4. You're a landscape designer. How does working on a historic property inform your decisions on landscape design?

 

The landscaping of grounds at Four Corners is reflective of the simplicity of the architecture. The village intentionally has a rural feel. Choice of indigenous plant materials in many cases is part of the “formula”. Use of stone walls and paths as well as brick creates a consistent vocabulary of a welcoming scale and visual openness.

 

The newer landscaping by owners of Groundswell, interestingly, is reminiscent of the formality of Nantucket but feels appropriate to the more and more prevalent use of outdoor spaces by customers.  Some of this need arose as a result of the pandemic.

 

Certainly, the ability of the public to be able to sit and walk in the spaces surrounding buildings is an important asset of Four Corners. The sculpture garden at the Meeting House, now in its 25th year, is an inviting feature that beckons people to leave the fray of commerce into a more contemplative setting.

 

There are no “formal” gardens at Four Corners as might have been the case in the 18th century.
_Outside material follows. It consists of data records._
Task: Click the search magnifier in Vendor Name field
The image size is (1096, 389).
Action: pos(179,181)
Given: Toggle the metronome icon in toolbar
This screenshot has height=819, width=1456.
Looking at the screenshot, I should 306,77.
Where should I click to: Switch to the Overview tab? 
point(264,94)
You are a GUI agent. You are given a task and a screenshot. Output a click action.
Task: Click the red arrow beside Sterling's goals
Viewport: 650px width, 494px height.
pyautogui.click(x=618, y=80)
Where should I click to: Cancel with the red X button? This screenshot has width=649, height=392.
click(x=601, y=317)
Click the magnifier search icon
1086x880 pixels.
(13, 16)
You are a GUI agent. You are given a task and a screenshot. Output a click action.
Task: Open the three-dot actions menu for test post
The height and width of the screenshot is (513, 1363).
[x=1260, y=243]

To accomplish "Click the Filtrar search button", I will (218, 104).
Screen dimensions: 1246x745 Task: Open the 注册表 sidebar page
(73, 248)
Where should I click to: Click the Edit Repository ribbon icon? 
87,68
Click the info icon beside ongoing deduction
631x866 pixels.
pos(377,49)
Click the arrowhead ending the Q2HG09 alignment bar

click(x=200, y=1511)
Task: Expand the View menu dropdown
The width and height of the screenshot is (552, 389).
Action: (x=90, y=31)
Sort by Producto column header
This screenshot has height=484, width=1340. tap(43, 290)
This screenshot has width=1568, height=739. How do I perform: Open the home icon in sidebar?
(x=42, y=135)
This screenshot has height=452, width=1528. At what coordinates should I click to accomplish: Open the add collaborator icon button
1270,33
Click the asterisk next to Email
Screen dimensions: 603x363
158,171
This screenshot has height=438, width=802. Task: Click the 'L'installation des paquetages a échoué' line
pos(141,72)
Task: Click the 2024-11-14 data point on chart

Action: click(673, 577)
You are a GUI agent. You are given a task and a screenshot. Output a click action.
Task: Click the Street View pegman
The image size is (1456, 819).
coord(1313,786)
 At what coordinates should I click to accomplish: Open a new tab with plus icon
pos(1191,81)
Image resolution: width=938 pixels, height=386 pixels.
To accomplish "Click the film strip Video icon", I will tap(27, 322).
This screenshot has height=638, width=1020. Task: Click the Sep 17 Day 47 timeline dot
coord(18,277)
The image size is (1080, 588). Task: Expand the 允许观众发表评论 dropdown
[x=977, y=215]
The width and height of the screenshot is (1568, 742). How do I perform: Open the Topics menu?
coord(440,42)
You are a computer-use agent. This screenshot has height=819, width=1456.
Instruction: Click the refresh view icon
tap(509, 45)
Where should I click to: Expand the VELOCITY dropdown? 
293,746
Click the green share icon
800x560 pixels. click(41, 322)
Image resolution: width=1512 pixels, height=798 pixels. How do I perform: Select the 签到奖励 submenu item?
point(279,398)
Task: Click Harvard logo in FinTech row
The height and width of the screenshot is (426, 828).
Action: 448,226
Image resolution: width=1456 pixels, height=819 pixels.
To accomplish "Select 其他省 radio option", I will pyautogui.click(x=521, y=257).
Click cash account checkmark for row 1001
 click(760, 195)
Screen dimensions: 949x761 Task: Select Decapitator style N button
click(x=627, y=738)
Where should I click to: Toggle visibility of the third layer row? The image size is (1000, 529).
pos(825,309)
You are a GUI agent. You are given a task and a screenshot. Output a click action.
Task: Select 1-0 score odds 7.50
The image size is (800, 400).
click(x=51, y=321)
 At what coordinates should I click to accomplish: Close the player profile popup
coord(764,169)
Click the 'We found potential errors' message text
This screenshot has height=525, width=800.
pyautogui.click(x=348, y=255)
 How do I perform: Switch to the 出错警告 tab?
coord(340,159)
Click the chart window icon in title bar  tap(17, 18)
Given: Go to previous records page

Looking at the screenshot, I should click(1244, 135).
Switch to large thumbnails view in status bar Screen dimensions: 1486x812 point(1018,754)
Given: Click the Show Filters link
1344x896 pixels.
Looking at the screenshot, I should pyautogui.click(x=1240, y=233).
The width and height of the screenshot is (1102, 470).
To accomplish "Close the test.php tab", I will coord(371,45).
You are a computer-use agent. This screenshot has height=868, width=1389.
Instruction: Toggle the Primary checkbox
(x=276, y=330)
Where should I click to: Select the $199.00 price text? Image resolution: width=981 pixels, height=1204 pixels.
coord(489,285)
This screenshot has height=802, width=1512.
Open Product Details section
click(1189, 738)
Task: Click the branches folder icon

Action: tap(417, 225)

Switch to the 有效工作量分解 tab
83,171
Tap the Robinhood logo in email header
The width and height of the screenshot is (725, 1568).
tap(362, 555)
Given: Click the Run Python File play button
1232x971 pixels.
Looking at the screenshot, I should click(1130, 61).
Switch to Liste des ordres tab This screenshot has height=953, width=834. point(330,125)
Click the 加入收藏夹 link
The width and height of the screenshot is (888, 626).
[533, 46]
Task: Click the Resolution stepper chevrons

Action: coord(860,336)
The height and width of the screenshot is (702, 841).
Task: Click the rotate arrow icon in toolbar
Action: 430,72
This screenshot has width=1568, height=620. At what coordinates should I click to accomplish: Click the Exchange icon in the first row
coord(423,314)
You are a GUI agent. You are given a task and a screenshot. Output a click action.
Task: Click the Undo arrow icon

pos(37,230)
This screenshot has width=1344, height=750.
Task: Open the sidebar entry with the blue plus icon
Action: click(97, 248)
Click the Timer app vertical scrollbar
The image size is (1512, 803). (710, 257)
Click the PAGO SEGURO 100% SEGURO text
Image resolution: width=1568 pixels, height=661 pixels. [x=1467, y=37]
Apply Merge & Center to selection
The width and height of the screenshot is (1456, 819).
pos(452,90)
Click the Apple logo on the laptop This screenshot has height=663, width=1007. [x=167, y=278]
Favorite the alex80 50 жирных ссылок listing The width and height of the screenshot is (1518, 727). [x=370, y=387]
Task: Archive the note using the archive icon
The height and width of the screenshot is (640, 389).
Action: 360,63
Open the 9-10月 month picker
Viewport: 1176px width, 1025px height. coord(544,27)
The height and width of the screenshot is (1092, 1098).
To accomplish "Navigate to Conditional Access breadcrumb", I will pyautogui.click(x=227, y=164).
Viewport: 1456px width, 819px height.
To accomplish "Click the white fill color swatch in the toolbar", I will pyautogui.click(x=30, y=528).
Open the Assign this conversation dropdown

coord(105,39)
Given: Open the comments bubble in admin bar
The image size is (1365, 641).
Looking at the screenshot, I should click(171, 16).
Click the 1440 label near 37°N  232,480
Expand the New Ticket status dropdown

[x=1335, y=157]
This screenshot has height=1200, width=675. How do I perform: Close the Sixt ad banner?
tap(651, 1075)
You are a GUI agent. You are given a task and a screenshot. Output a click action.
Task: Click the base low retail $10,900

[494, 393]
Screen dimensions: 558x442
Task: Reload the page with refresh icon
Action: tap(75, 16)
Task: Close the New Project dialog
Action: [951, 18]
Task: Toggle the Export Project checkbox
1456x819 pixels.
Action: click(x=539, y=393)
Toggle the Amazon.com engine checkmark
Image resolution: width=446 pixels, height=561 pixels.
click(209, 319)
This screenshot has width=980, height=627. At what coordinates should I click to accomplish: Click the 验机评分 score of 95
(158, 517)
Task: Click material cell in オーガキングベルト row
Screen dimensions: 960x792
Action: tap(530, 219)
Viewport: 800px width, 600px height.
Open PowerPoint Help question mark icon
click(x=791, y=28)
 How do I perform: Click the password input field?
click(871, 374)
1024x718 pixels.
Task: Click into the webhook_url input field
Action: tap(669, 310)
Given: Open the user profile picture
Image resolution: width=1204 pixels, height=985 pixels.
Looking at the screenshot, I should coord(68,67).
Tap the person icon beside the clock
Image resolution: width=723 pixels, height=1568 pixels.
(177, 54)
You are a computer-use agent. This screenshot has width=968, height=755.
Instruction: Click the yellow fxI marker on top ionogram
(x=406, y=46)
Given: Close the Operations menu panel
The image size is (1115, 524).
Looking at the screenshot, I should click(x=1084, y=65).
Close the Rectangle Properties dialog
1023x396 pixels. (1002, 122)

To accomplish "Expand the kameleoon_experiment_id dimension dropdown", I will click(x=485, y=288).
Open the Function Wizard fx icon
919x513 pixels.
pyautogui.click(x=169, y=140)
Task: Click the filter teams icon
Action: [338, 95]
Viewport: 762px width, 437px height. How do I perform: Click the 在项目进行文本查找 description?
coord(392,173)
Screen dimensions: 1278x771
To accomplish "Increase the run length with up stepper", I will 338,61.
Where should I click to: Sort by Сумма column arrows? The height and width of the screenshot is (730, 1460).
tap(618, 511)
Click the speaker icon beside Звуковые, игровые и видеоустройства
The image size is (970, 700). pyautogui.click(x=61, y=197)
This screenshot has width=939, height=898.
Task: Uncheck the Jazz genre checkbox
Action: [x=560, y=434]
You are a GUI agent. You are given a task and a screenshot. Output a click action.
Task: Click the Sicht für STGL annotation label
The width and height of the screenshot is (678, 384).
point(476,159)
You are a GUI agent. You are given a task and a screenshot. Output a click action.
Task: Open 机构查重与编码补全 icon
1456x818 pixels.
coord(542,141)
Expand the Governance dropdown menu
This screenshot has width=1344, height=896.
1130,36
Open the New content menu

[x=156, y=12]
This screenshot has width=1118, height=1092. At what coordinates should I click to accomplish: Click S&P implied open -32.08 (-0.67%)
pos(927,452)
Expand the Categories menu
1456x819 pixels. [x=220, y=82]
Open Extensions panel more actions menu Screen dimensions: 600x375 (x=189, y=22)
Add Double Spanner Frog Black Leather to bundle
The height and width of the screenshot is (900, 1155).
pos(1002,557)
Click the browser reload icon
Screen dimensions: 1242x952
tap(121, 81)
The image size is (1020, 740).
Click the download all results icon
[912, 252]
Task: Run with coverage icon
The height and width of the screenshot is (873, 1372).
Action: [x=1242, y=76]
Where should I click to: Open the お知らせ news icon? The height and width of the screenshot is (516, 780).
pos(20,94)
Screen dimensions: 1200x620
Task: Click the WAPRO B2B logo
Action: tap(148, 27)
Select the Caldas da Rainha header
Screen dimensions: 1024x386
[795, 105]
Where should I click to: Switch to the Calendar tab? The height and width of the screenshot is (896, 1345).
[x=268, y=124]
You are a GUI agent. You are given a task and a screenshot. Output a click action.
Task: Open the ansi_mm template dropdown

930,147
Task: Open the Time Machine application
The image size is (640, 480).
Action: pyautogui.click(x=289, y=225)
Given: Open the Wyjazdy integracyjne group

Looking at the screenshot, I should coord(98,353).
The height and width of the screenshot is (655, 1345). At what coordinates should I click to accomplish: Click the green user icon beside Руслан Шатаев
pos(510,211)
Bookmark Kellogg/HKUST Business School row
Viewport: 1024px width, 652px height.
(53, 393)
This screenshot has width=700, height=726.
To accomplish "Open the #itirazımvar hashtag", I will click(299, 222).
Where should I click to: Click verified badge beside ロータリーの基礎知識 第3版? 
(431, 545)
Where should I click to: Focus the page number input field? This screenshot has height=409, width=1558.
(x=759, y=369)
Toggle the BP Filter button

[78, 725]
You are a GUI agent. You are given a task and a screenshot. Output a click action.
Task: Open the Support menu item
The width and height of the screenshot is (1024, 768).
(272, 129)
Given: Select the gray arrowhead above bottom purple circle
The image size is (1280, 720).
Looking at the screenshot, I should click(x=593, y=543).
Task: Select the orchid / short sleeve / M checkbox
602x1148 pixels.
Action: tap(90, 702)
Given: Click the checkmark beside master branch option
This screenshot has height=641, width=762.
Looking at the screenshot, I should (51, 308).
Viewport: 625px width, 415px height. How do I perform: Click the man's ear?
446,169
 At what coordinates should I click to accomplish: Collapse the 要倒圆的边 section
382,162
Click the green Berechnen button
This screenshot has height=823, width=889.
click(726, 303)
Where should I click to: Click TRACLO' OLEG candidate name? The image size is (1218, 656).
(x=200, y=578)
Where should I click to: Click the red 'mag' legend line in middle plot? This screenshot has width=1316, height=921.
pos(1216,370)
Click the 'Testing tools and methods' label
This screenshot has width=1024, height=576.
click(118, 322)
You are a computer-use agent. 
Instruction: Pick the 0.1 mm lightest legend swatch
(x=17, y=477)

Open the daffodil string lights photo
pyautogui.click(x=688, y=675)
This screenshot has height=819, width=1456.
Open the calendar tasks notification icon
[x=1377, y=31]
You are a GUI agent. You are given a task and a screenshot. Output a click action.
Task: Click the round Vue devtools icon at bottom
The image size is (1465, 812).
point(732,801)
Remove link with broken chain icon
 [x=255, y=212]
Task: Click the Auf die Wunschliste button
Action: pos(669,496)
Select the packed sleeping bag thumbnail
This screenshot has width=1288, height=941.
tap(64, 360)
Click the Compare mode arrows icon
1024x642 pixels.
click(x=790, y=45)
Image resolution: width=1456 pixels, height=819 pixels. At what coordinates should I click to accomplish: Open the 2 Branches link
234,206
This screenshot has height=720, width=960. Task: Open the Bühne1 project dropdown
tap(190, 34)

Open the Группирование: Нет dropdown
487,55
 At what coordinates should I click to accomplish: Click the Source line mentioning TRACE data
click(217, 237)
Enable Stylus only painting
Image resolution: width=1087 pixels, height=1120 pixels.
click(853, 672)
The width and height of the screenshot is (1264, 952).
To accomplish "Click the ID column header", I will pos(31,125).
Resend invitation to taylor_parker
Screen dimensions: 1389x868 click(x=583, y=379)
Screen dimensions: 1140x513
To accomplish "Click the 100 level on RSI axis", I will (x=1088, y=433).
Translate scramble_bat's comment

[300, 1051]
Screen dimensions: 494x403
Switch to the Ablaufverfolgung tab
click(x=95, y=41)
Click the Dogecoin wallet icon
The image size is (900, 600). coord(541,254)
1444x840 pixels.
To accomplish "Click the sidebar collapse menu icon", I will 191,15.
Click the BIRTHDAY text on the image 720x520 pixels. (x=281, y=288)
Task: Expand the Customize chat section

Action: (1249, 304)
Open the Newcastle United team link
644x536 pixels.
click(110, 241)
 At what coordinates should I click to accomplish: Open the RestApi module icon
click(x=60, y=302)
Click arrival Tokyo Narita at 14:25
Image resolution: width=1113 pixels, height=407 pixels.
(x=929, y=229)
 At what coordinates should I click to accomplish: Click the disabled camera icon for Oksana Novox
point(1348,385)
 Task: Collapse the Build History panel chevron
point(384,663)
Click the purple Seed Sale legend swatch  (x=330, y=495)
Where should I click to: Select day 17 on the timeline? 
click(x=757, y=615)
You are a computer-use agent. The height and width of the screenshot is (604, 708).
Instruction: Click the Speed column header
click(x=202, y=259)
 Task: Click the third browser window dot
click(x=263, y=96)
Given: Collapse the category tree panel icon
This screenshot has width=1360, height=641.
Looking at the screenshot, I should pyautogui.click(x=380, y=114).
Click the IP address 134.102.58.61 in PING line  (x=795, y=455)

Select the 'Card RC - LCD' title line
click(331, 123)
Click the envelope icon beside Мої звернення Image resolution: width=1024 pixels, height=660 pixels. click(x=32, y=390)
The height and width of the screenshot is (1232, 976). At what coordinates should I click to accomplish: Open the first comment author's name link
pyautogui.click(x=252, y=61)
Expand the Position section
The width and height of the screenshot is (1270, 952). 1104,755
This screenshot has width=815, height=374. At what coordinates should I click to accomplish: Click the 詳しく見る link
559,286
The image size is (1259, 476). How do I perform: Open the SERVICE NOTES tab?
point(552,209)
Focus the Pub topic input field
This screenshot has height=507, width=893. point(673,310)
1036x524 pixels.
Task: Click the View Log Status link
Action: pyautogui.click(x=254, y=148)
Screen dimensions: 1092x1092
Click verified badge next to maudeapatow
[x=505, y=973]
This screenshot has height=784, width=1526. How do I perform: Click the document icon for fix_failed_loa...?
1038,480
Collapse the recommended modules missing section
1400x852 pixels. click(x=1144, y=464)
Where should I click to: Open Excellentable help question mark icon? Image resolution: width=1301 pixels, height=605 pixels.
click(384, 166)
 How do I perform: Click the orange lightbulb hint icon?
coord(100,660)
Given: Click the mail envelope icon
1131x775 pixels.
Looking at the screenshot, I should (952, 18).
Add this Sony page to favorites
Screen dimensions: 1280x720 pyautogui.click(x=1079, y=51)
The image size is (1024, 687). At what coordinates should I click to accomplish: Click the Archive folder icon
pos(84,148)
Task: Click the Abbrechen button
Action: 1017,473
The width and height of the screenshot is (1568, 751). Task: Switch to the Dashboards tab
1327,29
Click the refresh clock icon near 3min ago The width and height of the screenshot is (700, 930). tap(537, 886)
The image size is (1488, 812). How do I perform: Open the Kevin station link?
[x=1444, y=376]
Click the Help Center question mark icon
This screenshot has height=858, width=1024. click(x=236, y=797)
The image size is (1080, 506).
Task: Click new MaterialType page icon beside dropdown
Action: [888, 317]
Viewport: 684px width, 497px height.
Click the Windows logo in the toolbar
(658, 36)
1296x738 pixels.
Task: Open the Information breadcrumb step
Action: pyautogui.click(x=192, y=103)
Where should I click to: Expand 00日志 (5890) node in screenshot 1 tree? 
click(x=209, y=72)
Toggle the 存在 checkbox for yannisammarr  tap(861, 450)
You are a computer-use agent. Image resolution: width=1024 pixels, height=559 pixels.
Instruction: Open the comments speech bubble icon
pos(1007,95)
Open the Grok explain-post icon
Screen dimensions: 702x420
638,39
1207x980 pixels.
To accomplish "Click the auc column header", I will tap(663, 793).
Maintenance of all landscapes is an ongoing project for the owners at Four Corners and dictates a level of concern for simplicity and sustainability.

 

5. You set up the properties in Four Corners so they have common protections and services and can be sold individually.  What do you hope for the future of Four Corners and what advice do you have for this new generation of caretakers?

 

I hope and trust that the structure of these agreements will encourage owners to work together, always keeping in mind the common interest in providing a rural village atmosphere which continues to be conducive to gathering in numbers, large and small.